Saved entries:
________________

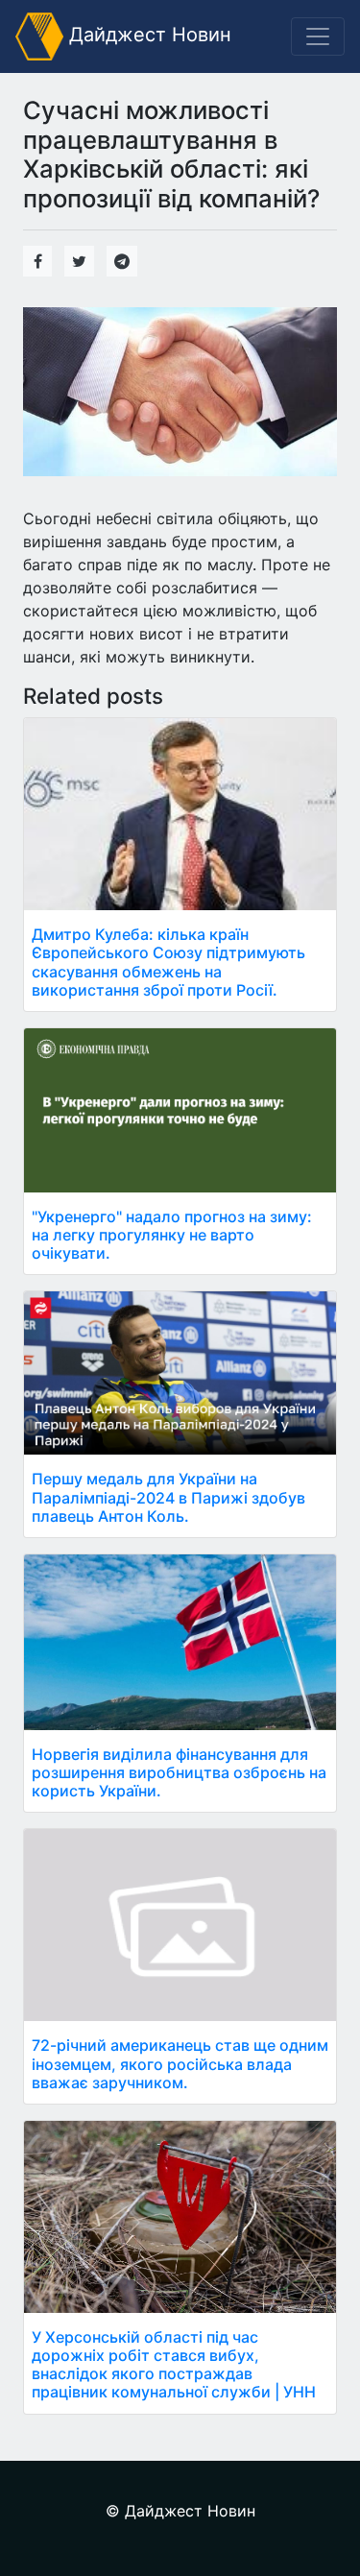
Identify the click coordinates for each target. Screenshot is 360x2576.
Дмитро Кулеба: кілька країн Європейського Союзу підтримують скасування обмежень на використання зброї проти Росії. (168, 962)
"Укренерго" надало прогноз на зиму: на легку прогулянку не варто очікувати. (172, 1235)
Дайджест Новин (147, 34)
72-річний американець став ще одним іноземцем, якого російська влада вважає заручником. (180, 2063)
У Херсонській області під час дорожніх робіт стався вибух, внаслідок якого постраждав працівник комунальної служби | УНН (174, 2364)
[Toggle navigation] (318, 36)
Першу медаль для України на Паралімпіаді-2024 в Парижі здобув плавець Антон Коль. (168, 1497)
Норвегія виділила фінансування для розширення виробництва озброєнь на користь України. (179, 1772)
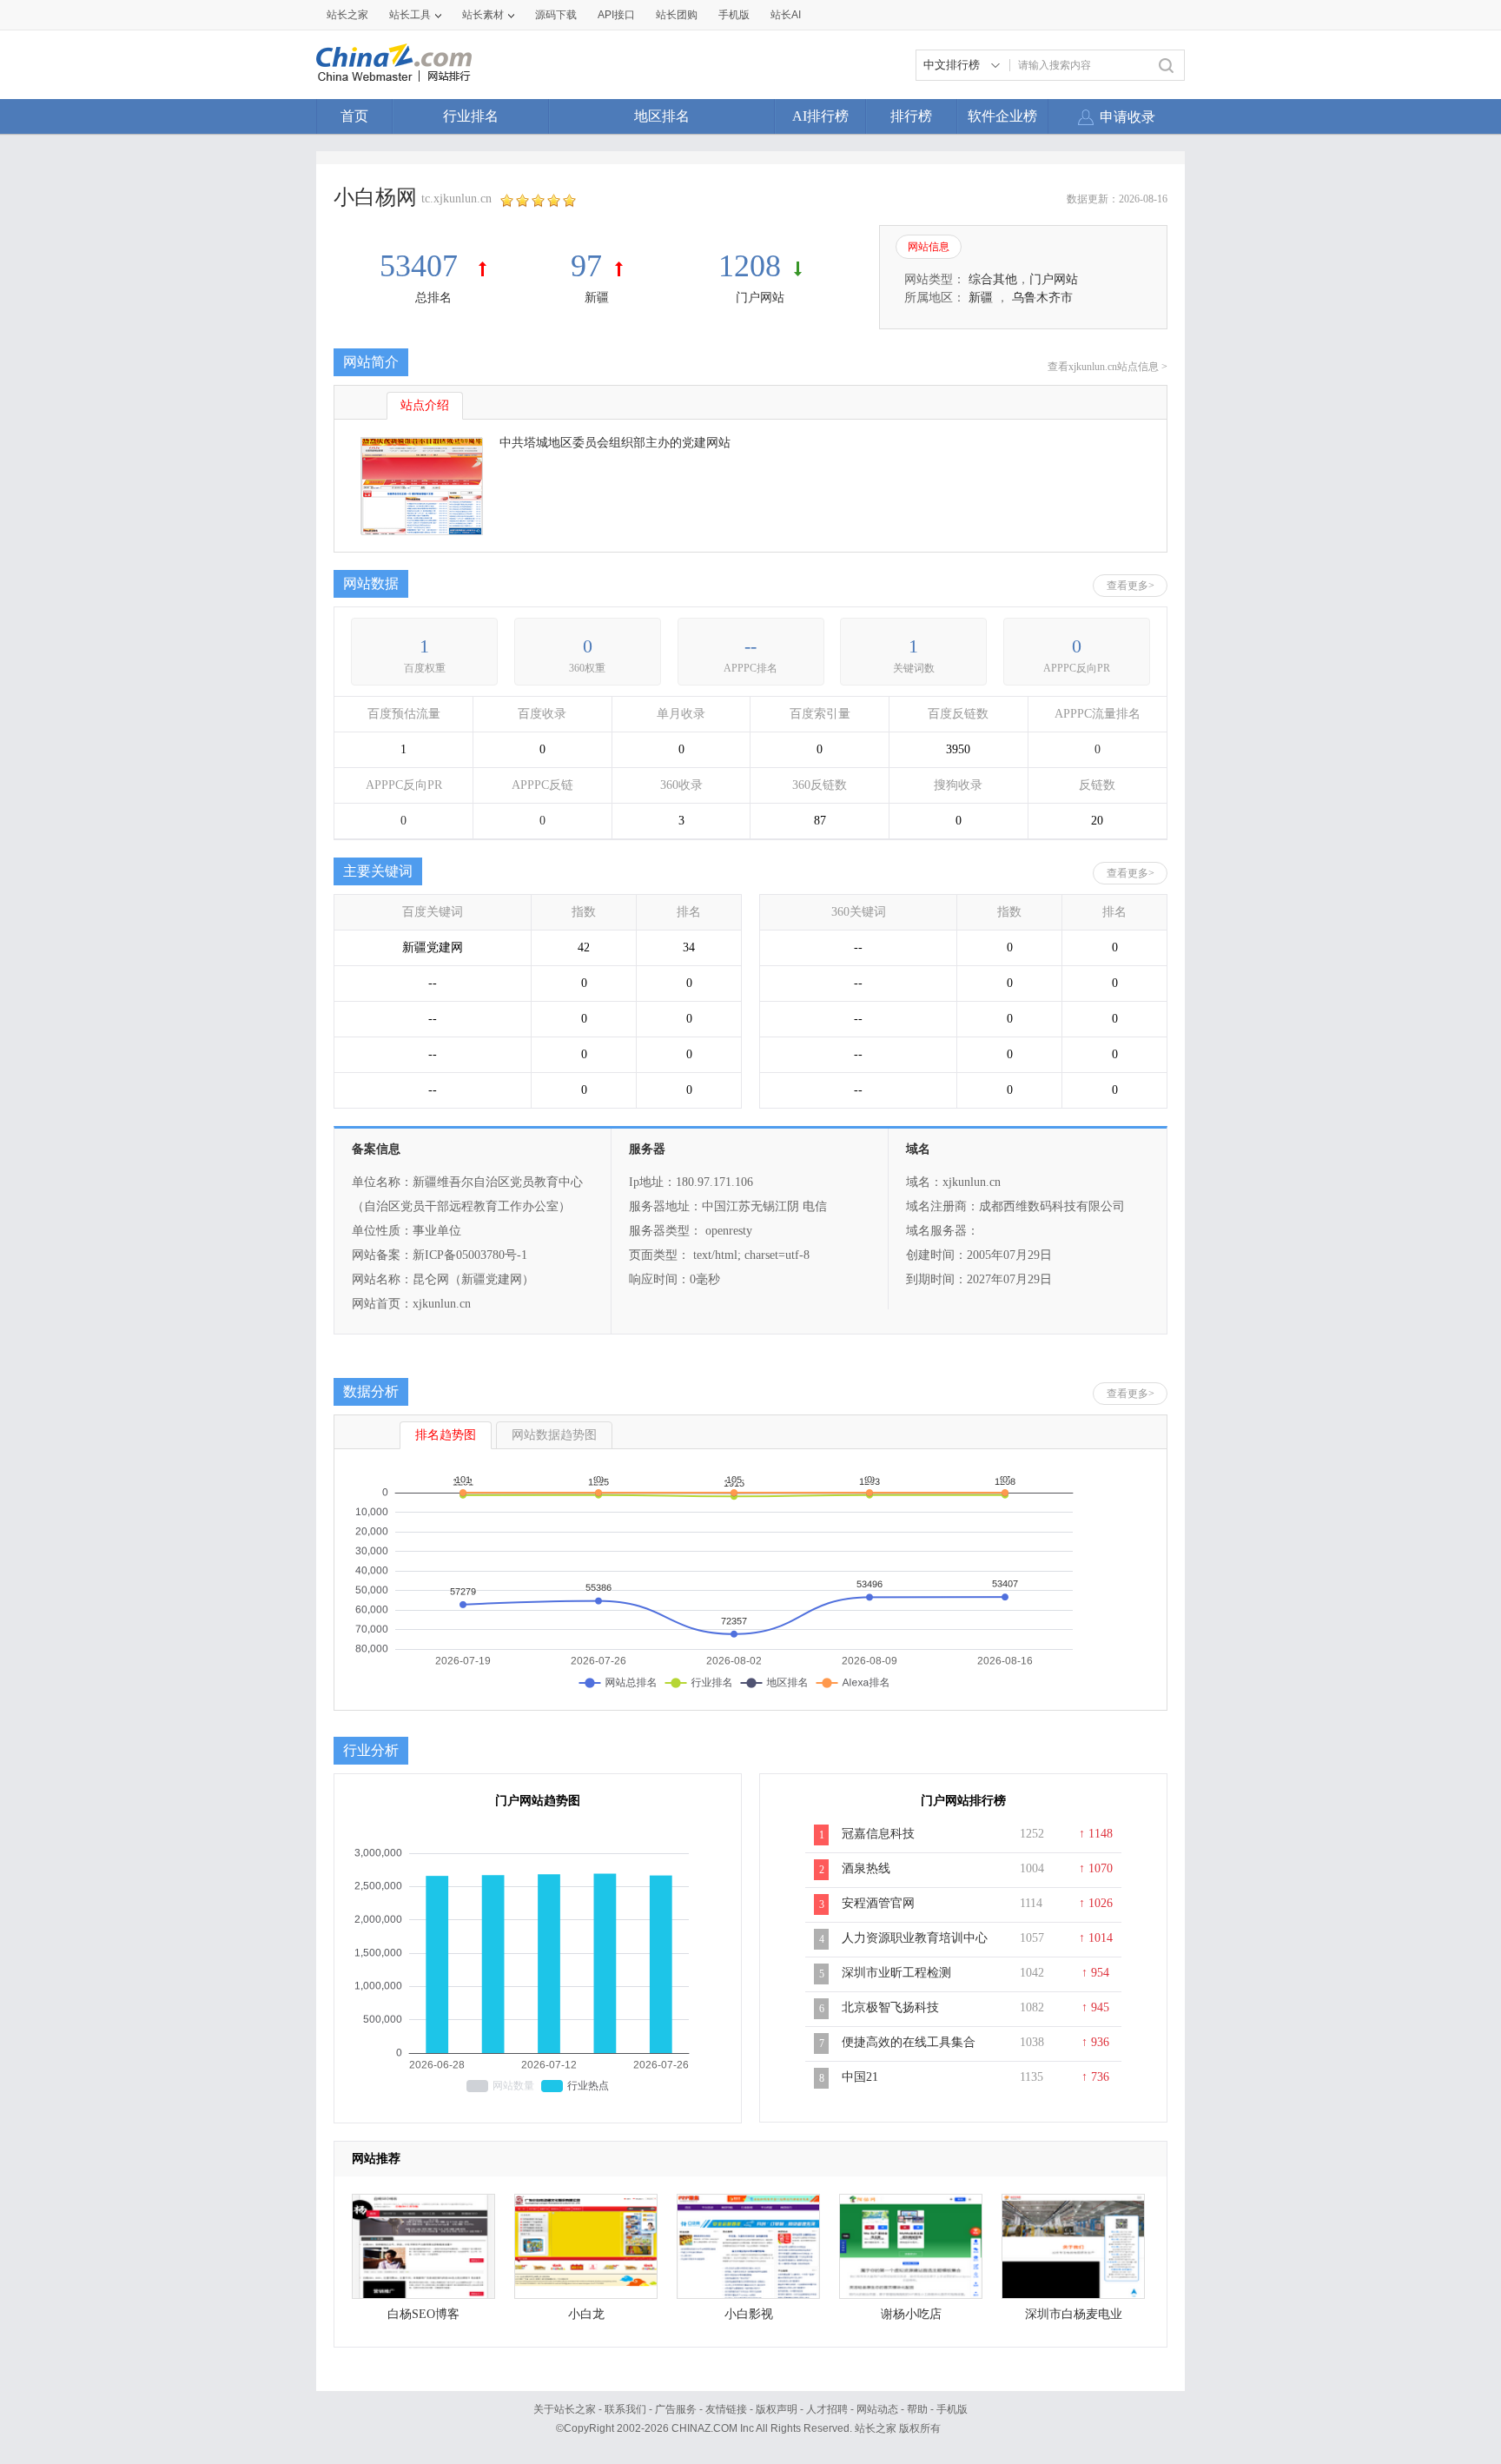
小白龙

________________

» What is expected: The data must come back word for word, with every picture removed.

» Task answer:
Identify the click coordinates for each target. Screenshot is 360x2576.
Дмитро Кулеба: кілька країн Європейського Союзу підтримують скасування обмежень на використання зброї проти Росії. (168, 962)
"Укренерго" надало прогноз на зиму: на легку прогулянку не варто очікувати. (172, 1235)
Дайджест Новин (147, 34)
72-річний американець став ще одним іноземцем, якого російська влада вважає заручником. (180, 2063)
У Херсонській області під час дорожніх робіт стався вибух, внаслідок якого постраждав працівник комунальної служби | УНН (174, 2364)
[Toggle navigation] (318, 36)
Першу медаль для України на Паралімпіаді-2024 в Парижі здобув плавець Антон Коль. (168, 1497)
Норвегія виділила фінансування для розширення виробництва озброєнь на користь України. (179, 1772)
小白龙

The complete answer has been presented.